Copy out word for word the lines of the listing below, beginning with the line that contains "Click the location" and continuing through the line that contains "Open the EN", with both of those lines included.

__MATERIAL__.
......
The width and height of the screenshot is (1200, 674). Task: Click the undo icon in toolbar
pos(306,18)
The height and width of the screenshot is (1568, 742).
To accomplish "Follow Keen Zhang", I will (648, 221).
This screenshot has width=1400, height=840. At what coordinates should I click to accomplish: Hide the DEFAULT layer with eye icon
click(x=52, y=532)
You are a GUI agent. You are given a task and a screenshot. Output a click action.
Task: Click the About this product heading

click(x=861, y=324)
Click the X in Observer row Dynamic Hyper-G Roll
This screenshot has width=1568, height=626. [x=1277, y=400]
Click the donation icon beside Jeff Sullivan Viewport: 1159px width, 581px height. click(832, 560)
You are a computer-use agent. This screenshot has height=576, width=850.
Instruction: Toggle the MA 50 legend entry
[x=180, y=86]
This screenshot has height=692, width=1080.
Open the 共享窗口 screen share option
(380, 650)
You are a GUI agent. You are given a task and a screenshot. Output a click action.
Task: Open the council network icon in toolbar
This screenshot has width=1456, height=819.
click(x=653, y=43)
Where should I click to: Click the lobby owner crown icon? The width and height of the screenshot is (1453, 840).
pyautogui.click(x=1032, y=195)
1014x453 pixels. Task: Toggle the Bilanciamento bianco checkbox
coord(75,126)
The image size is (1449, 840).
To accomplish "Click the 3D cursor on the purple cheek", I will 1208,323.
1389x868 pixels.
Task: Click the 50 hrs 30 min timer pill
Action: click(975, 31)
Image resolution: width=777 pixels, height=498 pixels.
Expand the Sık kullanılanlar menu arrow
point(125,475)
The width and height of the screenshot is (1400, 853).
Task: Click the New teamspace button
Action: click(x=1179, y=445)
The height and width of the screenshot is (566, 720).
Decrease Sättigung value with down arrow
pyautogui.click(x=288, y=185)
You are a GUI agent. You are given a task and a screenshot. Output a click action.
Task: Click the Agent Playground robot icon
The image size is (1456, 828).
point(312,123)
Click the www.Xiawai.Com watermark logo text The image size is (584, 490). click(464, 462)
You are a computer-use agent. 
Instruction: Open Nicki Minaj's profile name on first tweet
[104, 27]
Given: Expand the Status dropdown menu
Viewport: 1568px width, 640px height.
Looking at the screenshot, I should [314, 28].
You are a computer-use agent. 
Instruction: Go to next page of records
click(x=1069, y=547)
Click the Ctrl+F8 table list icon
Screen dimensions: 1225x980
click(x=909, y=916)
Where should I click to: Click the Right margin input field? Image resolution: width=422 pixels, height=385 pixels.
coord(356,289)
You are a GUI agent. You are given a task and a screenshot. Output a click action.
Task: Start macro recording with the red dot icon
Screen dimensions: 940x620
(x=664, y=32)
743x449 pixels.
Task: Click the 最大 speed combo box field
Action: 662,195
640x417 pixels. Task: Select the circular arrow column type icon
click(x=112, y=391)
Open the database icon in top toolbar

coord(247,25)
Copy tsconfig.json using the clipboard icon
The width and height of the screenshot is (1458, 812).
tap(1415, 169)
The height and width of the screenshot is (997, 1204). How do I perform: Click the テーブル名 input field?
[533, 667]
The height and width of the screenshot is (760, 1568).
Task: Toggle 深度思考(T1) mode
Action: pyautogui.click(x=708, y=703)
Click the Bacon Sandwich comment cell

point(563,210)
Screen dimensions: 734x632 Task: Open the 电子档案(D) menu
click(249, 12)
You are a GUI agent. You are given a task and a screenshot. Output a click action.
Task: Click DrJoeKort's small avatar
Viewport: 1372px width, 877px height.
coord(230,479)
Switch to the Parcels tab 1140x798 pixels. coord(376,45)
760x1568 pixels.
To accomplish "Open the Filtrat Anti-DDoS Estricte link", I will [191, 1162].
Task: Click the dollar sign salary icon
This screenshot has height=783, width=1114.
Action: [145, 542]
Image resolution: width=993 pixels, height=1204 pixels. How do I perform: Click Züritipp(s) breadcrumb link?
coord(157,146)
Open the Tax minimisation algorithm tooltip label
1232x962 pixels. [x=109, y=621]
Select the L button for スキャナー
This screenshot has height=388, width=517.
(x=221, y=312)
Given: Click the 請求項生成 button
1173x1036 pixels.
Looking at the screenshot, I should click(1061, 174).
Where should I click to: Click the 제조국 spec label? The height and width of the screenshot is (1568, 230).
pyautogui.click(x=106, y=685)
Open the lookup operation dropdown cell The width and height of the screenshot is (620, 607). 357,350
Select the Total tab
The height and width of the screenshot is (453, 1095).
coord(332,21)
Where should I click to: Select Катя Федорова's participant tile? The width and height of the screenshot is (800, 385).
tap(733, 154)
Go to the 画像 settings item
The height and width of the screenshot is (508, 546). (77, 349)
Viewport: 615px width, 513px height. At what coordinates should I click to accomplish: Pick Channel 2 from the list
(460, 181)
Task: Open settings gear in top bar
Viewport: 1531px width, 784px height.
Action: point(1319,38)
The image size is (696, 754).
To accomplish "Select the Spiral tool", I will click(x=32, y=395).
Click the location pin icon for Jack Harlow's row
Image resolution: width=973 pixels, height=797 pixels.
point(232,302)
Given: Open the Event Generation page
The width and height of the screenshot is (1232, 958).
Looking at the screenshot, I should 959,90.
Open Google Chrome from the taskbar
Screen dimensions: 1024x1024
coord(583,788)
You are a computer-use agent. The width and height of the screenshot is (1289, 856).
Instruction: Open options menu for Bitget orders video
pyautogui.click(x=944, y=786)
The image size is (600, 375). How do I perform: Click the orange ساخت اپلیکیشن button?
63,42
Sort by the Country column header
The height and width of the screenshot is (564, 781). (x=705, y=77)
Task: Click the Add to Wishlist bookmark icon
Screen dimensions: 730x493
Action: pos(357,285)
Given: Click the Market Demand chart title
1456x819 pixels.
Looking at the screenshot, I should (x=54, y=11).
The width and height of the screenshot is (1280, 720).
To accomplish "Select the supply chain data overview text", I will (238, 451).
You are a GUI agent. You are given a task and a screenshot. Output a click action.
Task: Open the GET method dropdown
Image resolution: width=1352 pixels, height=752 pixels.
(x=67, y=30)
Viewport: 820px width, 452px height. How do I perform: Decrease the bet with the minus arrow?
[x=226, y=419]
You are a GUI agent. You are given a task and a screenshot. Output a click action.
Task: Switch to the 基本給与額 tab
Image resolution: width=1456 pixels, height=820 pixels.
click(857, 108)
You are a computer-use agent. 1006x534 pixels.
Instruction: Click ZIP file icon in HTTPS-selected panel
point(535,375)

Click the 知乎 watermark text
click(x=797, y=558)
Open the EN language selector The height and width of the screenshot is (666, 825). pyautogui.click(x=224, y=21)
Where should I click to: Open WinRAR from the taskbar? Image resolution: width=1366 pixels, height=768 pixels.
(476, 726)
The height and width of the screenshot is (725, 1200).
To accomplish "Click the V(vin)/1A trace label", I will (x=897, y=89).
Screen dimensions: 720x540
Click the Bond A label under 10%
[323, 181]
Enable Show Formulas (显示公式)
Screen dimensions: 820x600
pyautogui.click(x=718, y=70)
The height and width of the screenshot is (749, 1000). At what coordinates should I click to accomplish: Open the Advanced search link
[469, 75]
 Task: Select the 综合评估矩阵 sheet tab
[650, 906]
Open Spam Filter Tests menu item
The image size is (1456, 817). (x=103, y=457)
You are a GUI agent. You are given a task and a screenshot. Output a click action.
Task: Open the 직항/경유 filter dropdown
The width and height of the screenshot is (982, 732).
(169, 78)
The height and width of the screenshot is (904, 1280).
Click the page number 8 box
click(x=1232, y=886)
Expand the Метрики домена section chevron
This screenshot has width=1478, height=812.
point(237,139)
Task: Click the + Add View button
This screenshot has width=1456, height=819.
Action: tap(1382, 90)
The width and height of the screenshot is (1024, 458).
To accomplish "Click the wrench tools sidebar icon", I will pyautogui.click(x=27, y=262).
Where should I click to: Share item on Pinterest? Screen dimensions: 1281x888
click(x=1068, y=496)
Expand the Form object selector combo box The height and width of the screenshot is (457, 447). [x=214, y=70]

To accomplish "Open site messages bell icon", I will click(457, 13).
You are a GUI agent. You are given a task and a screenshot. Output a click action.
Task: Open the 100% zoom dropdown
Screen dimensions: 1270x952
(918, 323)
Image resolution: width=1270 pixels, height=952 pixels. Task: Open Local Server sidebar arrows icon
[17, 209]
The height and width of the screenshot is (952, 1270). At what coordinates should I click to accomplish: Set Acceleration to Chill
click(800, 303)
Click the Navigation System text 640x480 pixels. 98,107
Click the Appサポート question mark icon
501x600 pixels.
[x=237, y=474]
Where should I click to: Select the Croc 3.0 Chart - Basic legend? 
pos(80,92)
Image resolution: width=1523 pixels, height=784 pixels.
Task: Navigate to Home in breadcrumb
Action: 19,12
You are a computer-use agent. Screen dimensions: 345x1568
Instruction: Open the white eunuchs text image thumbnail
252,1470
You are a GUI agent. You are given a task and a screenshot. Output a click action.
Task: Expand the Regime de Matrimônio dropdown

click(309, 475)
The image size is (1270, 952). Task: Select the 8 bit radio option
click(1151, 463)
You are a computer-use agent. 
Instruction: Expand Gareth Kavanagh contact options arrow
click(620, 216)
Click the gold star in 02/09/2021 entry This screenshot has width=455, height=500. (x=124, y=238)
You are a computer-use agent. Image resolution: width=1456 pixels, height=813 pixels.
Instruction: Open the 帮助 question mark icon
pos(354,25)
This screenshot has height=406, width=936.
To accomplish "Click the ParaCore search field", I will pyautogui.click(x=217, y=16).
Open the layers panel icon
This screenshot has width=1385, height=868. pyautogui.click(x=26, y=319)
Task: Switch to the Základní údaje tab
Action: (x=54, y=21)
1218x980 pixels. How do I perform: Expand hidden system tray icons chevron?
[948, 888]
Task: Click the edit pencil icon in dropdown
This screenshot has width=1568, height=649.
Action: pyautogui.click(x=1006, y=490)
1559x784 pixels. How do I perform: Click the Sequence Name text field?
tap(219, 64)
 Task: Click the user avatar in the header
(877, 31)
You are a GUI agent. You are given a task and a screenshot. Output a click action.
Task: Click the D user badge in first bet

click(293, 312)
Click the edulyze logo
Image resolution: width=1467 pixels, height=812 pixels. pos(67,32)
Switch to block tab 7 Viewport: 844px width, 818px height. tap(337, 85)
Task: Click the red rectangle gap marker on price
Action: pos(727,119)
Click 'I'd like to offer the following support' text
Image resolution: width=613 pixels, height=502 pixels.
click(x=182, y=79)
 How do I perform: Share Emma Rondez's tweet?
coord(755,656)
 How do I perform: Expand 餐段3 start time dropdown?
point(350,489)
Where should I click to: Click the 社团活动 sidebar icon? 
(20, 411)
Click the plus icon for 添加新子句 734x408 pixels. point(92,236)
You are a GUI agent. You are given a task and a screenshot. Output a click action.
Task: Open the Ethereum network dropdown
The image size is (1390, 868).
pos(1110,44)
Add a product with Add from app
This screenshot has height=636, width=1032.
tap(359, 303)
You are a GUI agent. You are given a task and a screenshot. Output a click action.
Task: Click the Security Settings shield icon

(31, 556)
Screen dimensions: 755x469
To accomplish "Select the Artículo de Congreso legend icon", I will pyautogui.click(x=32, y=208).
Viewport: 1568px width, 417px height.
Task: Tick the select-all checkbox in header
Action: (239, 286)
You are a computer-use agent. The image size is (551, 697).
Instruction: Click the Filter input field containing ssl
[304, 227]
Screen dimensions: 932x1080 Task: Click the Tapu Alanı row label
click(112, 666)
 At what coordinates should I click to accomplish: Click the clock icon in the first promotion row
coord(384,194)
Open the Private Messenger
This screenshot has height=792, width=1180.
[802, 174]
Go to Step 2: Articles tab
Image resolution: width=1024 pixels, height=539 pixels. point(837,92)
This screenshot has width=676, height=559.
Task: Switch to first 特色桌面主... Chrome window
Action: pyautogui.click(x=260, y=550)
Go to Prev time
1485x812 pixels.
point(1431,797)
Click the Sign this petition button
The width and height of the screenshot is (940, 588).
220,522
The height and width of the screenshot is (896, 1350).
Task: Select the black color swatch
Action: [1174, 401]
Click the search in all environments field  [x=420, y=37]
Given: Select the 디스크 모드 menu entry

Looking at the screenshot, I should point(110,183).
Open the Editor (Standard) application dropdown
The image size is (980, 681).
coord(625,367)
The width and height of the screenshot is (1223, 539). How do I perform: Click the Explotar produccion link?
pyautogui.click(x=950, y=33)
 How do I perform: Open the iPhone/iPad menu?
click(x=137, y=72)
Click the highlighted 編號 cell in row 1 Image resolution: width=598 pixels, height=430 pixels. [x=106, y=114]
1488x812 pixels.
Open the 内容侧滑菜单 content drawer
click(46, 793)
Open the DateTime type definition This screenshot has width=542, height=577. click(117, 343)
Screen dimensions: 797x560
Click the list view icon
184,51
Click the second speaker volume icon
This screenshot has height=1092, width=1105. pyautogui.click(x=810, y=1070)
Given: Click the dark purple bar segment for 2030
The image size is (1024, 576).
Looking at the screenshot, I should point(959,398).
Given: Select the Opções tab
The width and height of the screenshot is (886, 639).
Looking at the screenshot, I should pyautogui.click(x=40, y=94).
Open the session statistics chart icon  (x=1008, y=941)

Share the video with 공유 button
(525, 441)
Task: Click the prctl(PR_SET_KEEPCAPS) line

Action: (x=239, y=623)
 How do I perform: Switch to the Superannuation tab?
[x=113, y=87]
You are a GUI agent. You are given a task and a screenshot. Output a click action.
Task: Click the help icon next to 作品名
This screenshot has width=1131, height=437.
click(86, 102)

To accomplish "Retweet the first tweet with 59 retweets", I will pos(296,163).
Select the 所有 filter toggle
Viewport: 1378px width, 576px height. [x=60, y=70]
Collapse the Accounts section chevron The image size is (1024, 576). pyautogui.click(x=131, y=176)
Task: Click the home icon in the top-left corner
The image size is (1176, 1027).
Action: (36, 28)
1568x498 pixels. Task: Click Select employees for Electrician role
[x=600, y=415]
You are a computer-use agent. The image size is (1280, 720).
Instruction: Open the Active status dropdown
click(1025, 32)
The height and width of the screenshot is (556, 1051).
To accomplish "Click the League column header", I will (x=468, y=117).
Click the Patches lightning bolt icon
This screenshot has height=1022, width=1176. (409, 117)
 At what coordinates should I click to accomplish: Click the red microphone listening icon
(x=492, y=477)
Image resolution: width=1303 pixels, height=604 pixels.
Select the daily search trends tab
......
__RESPONSE TO THIS EXERCISE__.
Click the location pin icon for Jack Harlow's row
Image resolution: width=973 pixels, height=797 pixels.
point(232,302)
Given: Open the Event Generation page
The width and height of the screenshot is (1232, 958).
Looking at the screenshot, I should 959,90.
Open Google Chrome from the taskbar
Screen dimensions: 1024x1024
coord(583,788)
You are a computer-use agent. The width and height of the screenshot is (1289, 856).
Instruction: Open options menu for Bitget orders video
pyautogui.click(x=944, y=786)
The image size is (600, 375). How do I perform: Click the orange ساخت اپلیکیشن button?
63,42
Sort by the Country column header
The height and width of the screenshot is (564, 781). (x=705, y=77)
Task: Click the Add to Wishlist bookmark icon
Screen dimensions: 730x493
Action: pos(357,285)
Given: Click the Market Demand chart title
1456x819 pixels.
Looking at the screenshot, I should (x=54, y=11).
The width and height of the screenshot is (1280, 720).
To accomplish "Select the supply chain data overview text", I will (238, 451).
You are a GUI agent. You are given a task and a screenshot. Output a click action.
Task: Open the GET method dropdown
Image resolution: width=1352 pixels, height=752 pixels.
(x=67, y=30)
Viewport: 820px width, 452px height. How do I perform: Decrease the bet with the minus arrow?
[x=226, y=419]
You are a GUI agent. You are given a task and a screenshot. Output a click action.
Task: Switch to the 基本給与額 tab
Image resolution: width=1456 pixels, height=820 pixels.
click(857, 108)
You are a computer-use agent. 1006x534 pixels.
Instruction: Click ZIP file icon in HTTPS-selected panel
point(535,375)

Click the 知乎 watermark text
click(x=797, y=558)
Open the EN language selector The height and width of the screenshot is (666, 825). pyautogui.click(x=224, y=21)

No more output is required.